Defensie werkt aan een grotere en meer flexibele krijgsmacht

Hoe zorgt Defensie ervoor dat de krijgsmacht over voldoende mensen beschikt als er oorlog dreigt? Op dit moment is er immers al een tekort aan militairen. De organisatie denkt daarom na over modernisering en vernieuwing van het zogeheten dienmodel. Dat meldt staatssecretaris Christophe van der Maat, mede namens minister Kajsa Ollongren, vandaag aan de Tweede Kamer.

Veiligheid is niet vanzelfsprekend. Als Nederland betrokken raakt bij een groot conflict, dan zijn er duizenden militairen extra nodig. Defensie moet daarom in staat zijn de krijgsmacht te vergroten maar ook te verkleinen naar gelang de veiligheidssituatie. Dat kan met meer reservisten en dienjaarmilitairen. Maar een oplossing is niet aan Defensie alleen. Een schaalbare krijgsmacht moet een beroep kunnen doen op de hele samenleving. Defensie wil daarom het dienmodel voor iedereen die bij de organisatie betrokken is anders vormgeven.

Schillenmodel

Dat gebeurt op basis van een zogeheten schillenmodel. Schil 1 bestaat uit militairen. Die moeten het eerst in actie komen. Schil 2 bestaat daarnaast uit militairen op niet-operationele functies en burgermedewerkers. In een (pre-)conflicttoestand wordt een deel van hen opgenomen in de eerste schil. De reservisten vormen schil 3. Bij een conflict worden ook zij gemobiliseerd. Schil 4 betreft diensten uit de samenleving en van marktpartijen waar Defensie niet zelf in kan of hoeft te voorzien. Dat kan van alles zijn, van ziekenhuisbedden en logistiek tot cybersecurity.

Het schillenmodel wordt toegepast op allerlei scenario’s die zich voor kunnen doen. Defensie verkent de mogelijkheden voor een dienmodel met maatregelen met een (geleidelijk) meer verplichtend karakter tussen vredestijd en oorlogstijd. Dat is nodig om tijdig te kunnen handelen. Van der Maat geeft aan het gesprek hierover te willen starten. Keuzes over het dienmodel zijn aan een nieuw kabinet.

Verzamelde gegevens
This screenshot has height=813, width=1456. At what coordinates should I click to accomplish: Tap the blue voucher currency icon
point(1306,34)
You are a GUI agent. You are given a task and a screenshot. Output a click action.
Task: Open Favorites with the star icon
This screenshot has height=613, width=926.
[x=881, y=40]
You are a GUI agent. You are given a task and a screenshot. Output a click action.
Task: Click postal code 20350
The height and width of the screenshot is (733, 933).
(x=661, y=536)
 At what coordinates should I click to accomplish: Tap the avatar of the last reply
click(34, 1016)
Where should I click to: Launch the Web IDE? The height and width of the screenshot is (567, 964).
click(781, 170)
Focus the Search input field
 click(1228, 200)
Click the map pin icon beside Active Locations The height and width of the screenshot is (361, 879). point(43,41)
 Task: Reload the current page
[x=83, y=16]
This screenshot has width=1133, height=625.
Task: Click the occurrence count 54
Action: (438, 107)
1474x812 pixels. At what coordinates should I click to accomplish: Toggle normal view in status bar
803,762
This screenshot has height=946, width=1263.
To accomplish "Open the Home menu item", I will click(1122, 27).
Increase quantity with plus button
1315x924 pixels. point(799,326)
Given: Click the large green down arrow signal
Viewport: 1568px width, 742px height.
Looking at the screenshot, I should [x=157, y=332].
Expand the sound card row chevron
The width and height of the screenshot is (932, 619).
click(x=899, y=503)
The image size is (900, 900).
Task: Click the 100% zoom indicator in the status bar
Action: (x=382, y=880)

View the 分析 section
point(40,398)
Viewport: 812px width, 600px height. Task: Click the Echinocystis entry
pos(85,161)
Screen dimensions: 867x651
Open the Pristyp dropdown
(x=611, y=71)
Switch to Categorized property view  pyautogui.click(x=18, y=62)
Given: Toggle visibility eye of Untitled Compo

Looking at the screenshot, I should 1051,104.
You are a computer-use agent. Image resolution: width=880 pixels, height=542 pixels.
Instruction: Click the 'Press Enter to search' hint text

*Taken en opdrachten:*
1 > Kun je de tekst over het dienmodel van Defensie in twee zinnen samenvatten?
2 > Kun je de tekst over het dienmodel van Defensie na de laatste zin weer oppakken en verder schrijven?

*Antwoorden per opdracht:*
1 > Omdat er al een tekort aan militairen is en bij een groot conflict duizenden militairen extra nodig zijn, denkt Defensie na over modernisering en vernieuwing van het dienmodel, want de krijgsmacht moet kunnen groeien en krimpen naar gelang de veiligheidssituatie. Het nieuwe dienmodel berust op een schillenmodel van militairen, niet-operationele militairen en burgermedewerkers, reservisten en diensten uit de samenleving, en de keuzes erover zijn aan een nieuw kabinet.

2 >
9.000 militairen per jaar

Defensie wil dat er vanaf 2029 ongeveer 9.000 militairen per jaar instromen. Het gaat dan om beroepsmilitairen, reservisten en dienjaarmilitairen. Dat heeft gevolgen voor de manier waarop Defensie de krijgsmacht vult, militairen opleidt en eenheden gereed stelt. De organisatie brengt in kaart wat deze groei betekent voor onder andere selectie, keuring, veiligheidsonderzoeken en geneeskundige verzorging. Maar Defensie kijkt ook naar wat de gevolgen zijn voor de voorraden en het vastgoed.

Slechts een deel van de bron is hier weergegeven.